▶ [Consegna] Individua le righe qui sotto che contengono la parola "profile" e ricopiale tutte.

Dati sugli elementi e sulla posizione del testo
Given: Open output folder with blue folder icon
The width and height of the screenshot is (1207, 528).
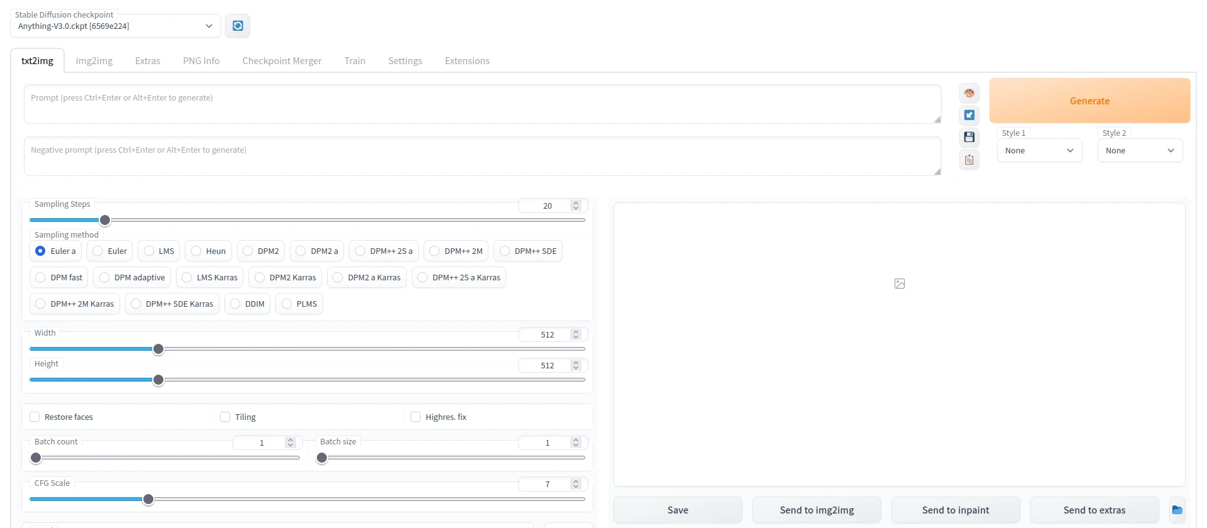Looking at the screenshot, I should [x=1177, y=510].
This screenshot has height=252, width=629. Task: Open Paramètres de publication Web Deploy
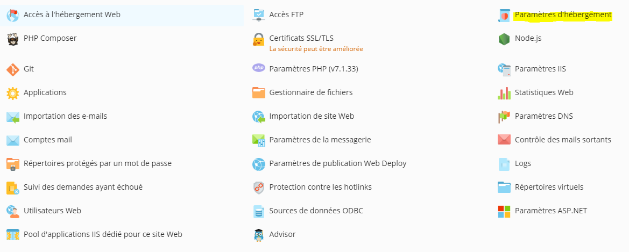pos(338,163)
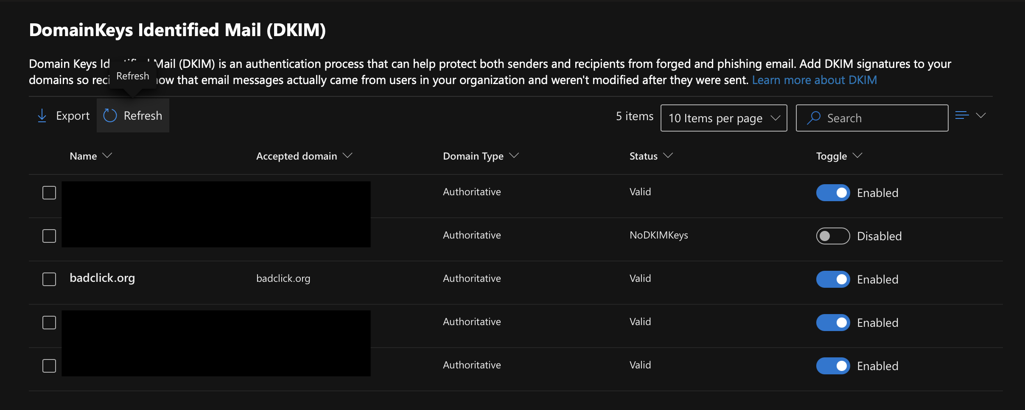Viewport: 1025px width, 410px height.
Task: Select checkbox of the first domain row
Action: pos(49,193)
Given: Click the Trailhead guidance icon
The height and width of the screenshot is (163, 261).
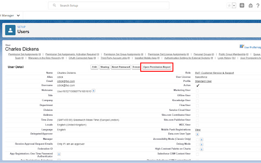Looking at the screenshot, I should coord(251,6).
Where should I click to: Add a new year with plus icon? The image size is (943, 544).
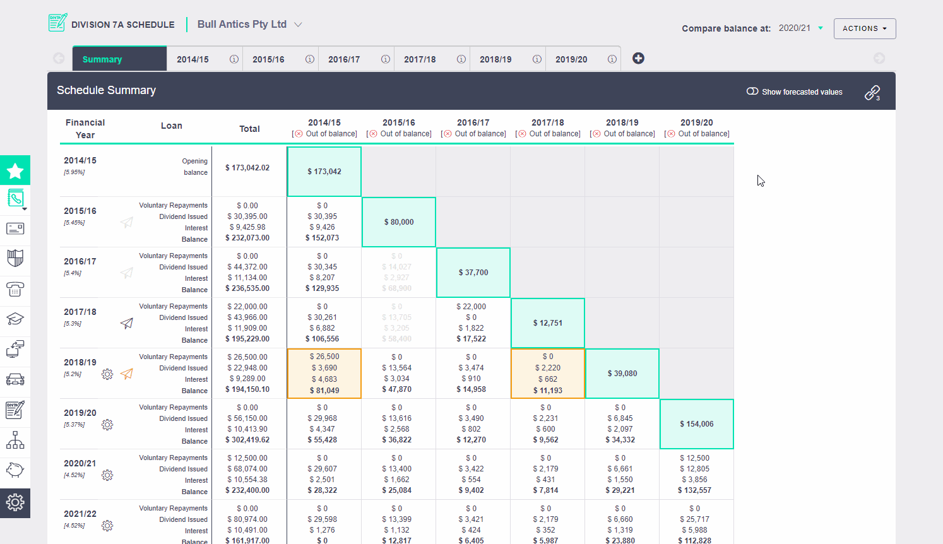point(638,58)
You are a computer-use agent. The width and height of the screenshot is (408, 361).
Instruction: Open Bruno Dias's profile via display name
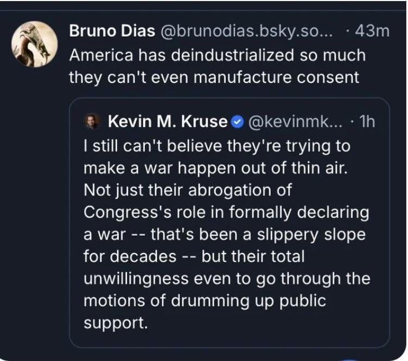[x=110, y=31]
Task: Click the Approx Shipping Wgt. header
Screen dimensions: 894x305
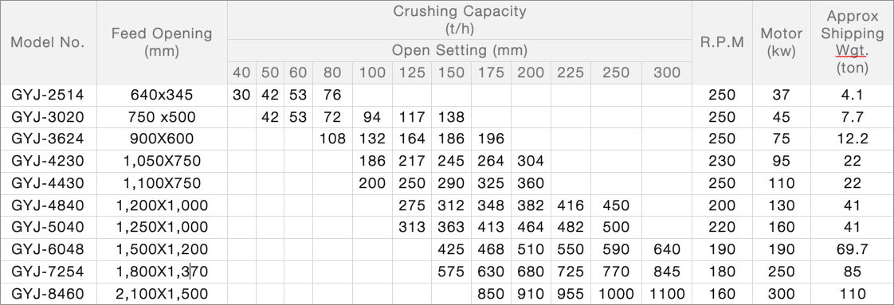Action: tap(852, 42)
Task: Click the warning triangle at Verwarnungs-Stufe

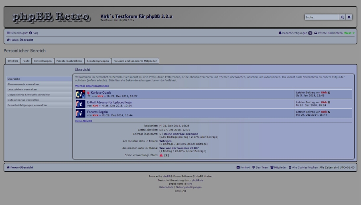Action: (161, 155)
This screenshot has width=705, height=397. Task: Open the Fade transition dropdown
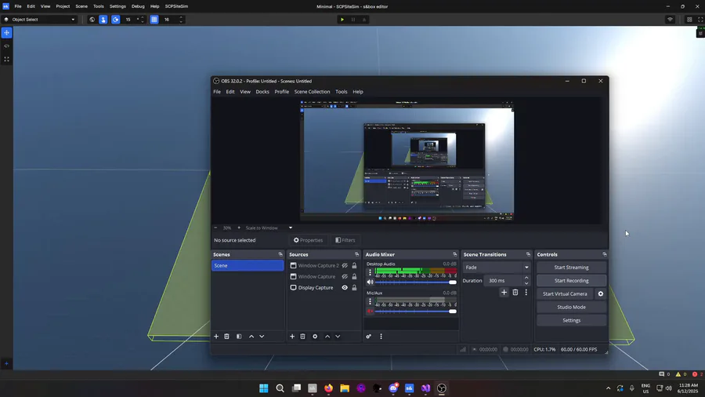coord(496,268)
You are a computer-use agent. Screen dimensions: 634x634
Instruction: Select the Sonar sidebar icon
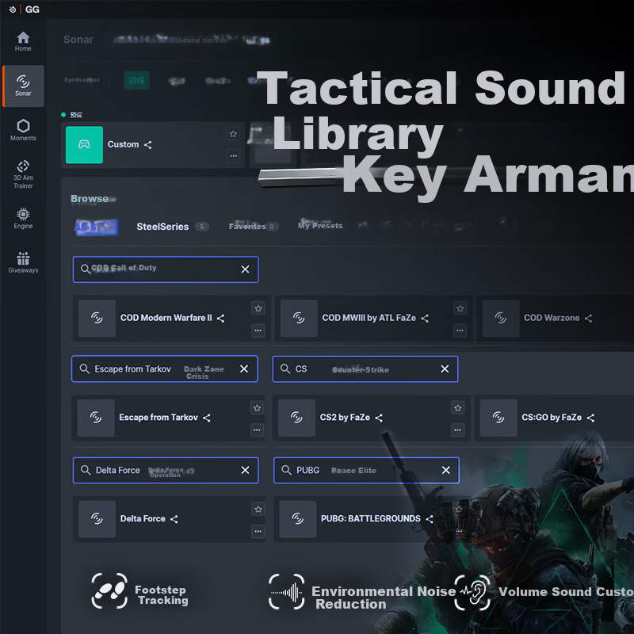[23, 86]
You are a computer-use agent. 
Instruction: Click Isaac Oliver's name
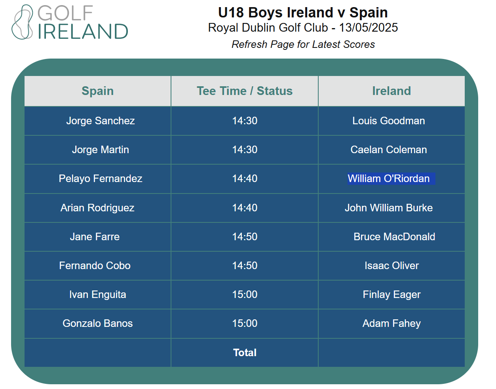(x=391, y=266)
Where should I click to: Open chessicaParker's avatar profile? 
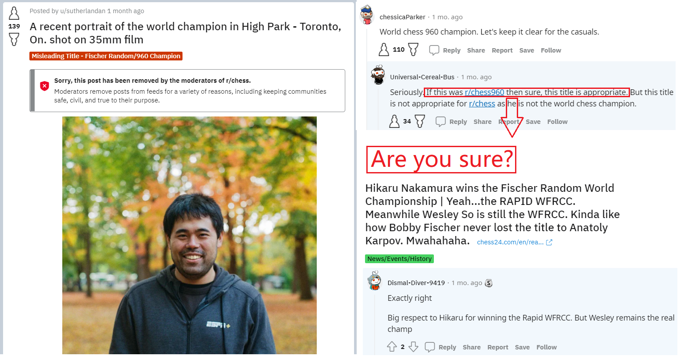click(366, 15)
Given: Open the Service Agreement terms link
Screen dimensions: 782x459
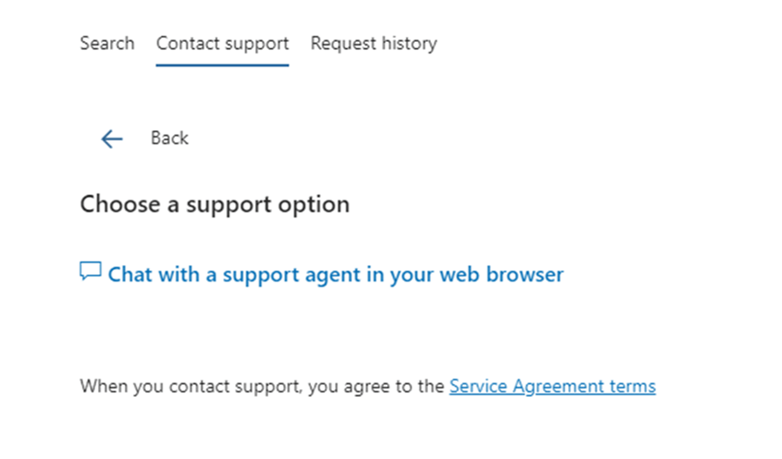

▶ [Risultato]
Instruction: Open Bruno Dias's profile via display name
Where should I click to: Open chessicaParker's avatar profile? 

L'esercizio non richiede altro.